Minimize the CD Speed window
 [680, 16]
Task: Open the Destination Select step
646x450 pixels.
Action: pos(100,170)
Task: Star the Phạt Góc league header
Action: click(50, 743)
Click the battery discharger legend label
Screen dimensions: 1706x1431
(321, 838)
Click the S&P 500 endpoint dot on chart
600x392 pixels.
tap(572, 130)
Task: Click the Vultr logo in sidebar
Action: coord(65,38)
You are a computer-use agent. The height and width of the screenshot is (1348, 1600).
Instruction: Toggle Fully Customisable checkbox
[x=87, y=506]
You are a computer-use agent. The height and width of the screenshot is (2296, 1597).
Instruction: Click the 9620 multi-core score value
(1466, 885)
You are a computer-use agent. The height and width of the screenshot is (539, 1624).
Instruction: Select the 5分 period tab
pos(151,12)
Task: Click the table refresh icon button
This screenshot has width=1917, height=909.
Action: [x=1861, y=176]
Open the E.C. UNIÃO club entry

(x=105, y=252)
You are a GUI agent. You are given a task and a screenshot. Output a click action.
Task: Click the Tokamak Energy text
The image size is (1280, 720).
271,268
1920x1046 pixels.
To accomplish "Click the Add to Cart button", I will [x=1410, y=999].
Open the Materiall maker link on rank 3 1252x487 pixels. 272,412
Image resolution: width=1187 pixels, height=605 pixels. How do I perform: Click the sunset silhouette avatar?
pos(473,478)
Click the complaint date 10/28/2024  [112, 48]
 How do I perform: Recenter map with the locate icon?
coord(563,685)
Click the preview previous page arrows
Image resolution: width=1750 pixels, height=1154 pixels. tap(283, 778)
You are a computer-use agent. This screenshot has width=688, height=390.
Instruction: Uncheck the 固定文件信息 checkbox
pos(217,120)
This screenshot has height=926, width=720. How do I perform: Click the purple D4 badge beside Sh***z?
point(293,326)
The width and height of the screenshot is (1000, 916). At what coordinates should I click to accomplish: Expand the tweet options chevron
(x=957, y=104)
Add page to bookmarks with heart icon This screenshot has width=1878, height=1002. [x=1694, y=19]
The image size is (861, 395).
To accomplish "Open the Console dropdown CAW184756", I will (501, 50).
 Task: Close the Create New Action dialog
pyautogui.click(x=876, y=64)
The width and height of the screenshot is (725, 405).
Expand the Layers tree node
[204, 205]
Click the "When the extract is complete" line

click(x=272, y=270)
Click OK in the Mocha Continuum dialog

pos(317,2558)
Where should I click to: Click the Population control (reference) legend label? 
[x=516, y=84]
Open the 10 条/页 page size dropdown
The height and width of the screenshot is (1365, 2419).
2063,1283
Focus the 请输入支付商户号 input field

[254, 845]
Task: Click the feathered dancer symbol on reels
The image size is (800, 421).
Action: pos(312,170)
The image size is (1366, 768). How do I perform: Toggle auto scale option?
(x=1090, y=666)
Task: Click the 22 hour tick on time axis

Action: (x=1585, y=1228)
---
GOAL OF THE EXERCISE
Output exactly the lines of the material above from the one containing "Where should I" up to and including the one containing "Task: Click the feathered".

EXPECTED OUTPUT
Where should I click to: Click the Population control (reference) legend label? 
[x=516, y=84]
Open the 10 条/页 page size dropdown
The height and width of the screenshot is (1365, 2419).
2063,1283
Focus the 请输入支付商户号 input field

[254, 845]
Task: Click the feathered dancer symbol on reels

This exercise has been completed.